The digital modality was identified as both a strength and potential barrier to the feasibility of implementing the platform. Participants raised concerns for parents who may not have access to technology/the internet. To address barriers, participants suggested providing a paper copy or offering iPads, which are already available for parents in hospitals and maternity centres, to access a DCP during antenatal and postnatal care. Future studies should assess the preferences and feasibility of various formats of NBS consent delivery.

It is important to consider overarching contextual factors that influence the acceptability of DCP implementation. The technological infrastructure was perceived as an important barrier along with organisational challenges, as adopting digital shifts in standard healthcare is often met with resistance [26]. This was also noted by Haas and colleagues [10], who identified that, to realise the full potential of DCPs, organisational challenges, such as assessing technical readiness to integrate online consent resources with electronic medical records, must be addressed.

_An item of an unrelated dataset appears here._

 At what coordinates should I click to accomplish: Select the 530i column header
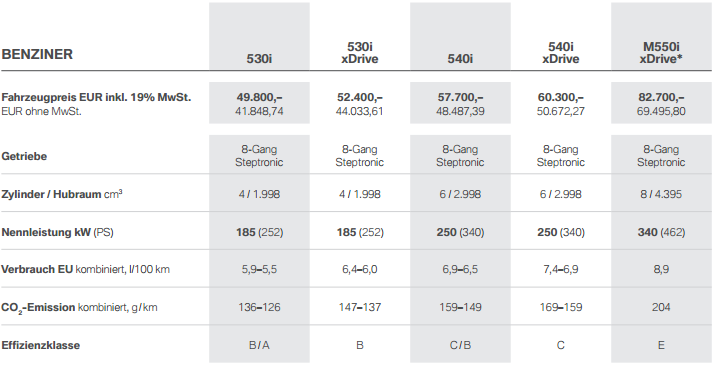(259, 59)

While the present findings yield valuable insights into the current and foreseeable barriers to refining NBS consent practices and suggest potential solutions in preparation for genomic expansions, policy-level changes and implementation frameworks will be required to improve the healthcare system. The current study indicates that DCPs may be conditionally accepted in the newborn context, and this will be dependent upon how ‘dynamic’ preferences for consenting to gNBS are, as well as accessibility to Australian parents and how implementation could be incorporated into pre-existing healthcare systems. Participants acknowledged standardising consent throughout Australia as an important first step. Nevertheless, a DCP like CoGenT could be successfully implemented to concurrently resolve national inconsistency and prepare systems for genomic expansions. To address barriers of implementation, a study involving NBS and genomic experts could identify relevant content, and targeted and flexible strategies to ensure a simplified DCP can be incorporated into clinical workflows. Implementation mapping informed by CFIR 2.0 [19] may be used to maximise identified facilitators and provide guidance on how to operationalise strategies to overcome barriers for successful DCP implementation.

4.2. Study Limitations

This study has several limitations. The sample size (N = 16) was small, limiting information power and transferability. Most participants were based in Queensland, which may have introduced regional bias, particularly given the state’s known challenges in consent practices compared to others [7]. Additionally, some key interest-holder groups, such as consumer advocates and pathologists, were underrepresented. Although over a third of the transcripts were double-coded by two researchers, the remaining interviews were analysed by a single coder. While this may have introduced interpretive bias, thematic consistency was supported through regular team discussions. Importantly, we employed a range of established strategies to ensure rigour, credibility and trustworthiness, including reflexivity, memo writing, audit trails, and member checking—longstanding practices in qualitative inquiry that complement and, in some views, extend beyond the focus on inter-coder reliability in public health and medical literature [31]. Finally, the study did not include parents, particularly those who received positive or false-positive screening results. Their perspectives are essential for evaluating the real-world relevance and acceptability of Dynamic Consent Platforms in newborn screening and require future research focus.

5. Conclusions

The current findings highlight the need to improve consent processes for stdNBS in Australia. A national policy framework for NBS was published in 2019 [1], but an extension specific to consent guidelines for upcoming genomic expansions to the program is crucial. Dynamic Consent Platforms, such as CoGenT, show promise in addressing key consent challenges associated with genomic testing in a public newborn screening program. To support the ongoing success of NBS and in preparation for genomic expansions, interest-holder discussions of DCPs offer valuable insights for future research and clinical practice in this evolving field.